Building Travelvy.com
We built Travelvy.com about 10 years ago, when, like many aspiring entrepreneurs, I decided I wanted to build something big and went with the only idea that came to mind. It was a travel-planning website with a curated set of places to visit. It was not a particularly bright idea, to be honest, though in my defense I was not very far from most of my peers at the time.
There were three of us: two founders and one engineer we hired remotely.
It was an interesting journey: finding someone in Edinburgh to photograph the places, though it turned out he did not really know how to do it, another Brit to write proper descriptions of the places, and then building the whole thing. There were also plenty of funny stories about dealing with other people along the way, the kind I am sure any founder could tell, but that probably deserves a separate post.
The backend was Scala with Scalatra and Scalate.
The data layer was Cassandra. NoSQL was very much the hype at the time, so of course we overengineered the system.
On the frontend it was mostly jQuery, Backbone.js, and CoffeeScript. TypeScript was not really a thing yet.
Funny thing: even though I was always primarily a backend engineer, I wrote all of the UI myself and was also the primary designer, because at the time, with our limited budget, we could not find anyone even remotely competent for that work. I did it to the best of my artistic abilities, which, to be frank, I totally lack. In the end I made it look remotely alike one of the trending sites.
Content lived in YAML files that we edited manually and then uploaded to Cassandra. Images were autoscaled using a Python library.
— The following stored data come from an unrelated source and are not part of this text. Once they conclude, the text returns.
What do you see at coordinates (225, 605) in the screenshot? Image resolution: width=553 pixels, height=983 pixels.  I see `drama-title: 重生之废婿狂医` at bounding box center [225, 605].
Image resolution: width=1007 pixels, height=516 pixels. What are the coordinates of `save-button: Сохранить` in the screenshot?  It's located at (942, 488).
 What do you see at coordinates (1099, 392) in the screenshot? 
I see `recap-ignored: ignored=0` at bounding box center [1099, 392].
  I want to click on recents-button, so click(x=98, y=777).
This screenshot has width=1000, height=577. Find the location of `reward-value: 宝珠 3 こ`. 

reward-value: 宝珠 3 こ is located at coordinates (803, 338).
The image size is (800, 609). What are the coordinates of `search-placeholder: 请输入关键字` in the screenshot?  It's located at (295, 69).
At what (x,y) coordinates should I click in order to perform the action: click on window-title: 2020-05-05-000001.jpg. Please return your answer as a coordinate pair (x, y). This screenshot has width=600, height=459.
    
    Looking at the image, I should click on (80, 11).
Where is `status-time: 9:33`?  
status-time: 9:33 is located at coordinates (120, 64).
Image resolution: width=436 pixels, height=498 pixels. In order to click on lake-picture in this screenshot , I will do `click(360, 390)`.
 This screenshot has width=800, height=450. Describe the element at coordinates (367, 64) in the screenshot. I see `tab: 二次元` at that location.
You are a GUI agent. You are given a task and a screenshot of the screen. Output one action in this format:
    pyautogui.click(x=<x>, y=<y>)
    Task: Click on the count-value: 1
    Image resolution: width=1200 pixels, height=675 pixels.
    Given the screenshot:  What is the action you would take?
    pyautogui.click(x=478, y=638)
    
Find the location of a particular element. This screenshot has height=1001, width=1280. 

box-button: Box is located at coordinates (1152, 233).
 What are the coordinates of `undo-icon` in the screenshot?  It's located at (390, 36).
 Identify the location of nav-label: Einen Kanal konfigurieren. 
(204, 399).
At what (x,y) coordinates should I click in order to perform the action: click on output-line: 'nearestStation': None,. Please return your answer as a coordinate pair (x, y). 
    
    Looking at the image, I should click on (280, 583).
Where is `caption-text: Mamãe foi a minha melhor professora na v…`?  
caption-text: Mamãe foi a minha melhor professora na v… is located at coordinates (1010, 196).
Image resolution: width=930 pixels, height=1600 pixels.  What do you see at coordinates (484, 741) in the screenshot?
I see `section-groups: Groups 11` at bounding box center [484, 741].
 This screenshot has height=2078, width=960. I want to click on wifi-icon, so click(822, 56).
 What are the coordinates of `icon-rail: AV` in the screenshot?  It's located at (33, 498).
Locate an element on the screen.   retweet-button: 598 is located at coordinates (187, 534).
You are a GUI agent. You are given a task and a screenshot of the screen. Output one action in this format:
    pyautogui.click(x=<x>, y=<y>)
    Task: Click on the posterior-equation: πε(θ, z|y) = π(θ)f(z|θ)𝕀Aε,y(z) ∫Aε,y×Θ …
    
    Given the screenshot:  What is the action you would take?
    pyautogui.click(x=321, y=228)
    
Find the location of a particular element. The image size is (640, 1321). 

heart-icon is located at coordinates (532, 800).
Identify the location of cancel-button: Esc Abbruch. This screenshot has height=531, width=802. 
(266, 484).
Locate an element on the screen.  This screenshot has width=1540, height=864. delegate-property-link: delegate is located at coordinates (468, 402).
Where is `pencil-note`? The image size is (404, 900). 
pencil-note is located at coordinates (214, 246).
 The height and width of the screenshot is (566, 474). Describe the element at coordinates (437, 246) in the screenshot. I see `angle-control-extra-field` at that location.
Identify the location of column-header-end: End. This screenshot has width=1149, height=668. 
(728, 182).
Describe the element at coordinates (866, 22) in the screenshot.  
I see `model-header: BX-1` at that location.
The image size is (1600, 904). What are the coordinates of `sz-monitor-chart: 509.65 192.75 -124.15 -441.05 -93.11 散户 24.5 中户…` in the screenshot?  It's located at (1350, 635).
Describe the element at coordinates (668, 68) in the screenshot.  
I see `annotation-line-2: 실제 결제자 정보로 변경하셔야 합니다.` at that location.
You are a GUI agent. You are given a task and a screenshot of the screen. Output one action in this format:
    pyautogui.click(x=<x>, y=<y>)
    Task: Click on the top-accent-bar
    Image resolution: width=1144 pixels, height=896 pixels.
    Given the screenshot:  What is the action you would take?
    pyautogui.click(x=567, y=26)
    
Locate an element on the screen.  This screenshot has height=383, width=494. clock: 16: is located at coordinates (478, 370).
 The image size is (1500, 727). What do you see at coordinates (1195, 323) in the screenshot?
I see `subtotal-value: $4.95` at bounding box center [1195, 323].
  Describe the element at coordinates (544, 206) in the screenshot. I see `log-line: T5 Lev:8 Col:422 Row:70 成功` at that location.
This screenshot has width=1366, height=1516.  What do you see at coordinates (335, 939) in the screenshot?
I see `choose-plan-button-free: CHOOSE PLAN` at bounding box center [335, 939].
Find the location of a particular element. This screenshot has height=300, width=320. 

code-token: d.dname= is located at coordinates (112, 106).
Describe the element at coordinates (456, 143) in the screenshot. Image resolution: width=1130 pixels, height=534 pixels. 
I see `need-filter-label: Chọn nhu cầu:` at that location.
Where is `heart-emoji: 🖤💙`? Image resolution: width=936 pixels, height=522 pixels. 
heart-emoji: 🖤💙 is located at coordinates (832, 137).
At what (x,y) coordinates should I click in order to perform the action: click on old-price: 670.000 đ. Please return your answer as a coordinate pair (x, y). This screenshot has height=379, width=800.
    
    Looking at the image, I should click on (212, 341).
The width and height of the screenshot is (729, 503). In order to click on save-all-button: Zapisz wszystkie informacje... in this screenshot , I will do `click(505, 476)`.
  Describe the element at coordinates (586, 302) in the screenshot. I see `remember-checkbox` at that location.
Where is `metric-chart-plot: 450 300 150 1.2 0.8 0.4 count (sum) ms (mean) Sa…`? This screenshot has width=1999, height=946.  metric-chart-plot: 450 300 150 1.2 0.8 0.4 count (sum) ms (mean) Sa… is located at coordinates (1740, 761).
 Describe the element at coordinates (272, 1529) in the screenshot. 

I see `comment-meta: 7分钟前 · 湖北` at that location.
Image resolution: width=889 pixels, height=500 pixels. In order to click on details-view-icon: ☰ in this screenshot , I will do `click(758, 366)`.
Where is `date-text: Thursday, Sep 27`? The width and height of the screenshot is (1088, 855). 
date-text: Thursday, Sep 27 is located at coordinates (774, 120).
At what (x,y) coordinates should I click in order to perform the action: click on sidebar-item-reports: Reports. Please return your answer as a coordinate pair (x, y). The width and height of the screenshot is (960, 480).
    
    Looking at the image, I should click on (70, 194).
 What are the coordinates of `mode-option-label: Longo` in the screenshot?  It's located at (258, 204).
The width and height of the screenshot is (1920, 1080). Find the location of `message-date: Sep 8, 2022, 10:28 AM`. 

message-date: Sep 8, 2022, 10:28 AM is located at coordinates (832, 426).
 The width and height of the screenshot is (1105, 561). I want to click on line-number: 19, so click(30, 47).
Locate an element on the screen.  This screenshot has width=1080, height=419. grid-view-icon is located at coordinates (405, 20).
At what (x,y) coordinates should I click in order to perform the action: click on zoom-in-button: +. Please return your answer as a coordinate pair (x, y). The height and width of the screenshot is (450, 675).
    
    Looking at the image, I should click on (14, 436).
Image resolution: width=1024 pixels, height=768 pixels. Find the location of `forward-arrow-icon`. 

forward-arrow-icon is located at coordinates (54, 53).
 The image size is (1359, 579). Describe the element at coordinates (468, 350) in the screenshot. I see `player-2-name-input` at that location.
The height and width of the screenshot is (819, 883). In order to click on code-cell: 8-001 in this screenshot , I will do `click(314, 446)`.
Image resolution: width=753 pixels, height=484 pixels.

Later we added a few external integrations in an attempt to make the website feel more alive: Flickr for extra images, since our own stock was rather limited, and Tumblr for comments.
We managed to build an MVP and even started advertising it on Google to get traffic. We got about 1,000 visitors in total eventually, and the internet still remembers that the site existed, though I could not find any actual content in web archives.
The nail in the coffin was the realization that people did not really need this that much, and there were already other companies doing more or less the same thing, with deeper pockets.
Building it, of course, was very naive. In the postmortem we agreed that the first step should have been proper market research, to see whether anyone needed it. Even a small ad campaign for a few hundred dollars would probably have saved us from undertaking the whole journey.
Eventually we shut it down, but it was a fun and interesting experience.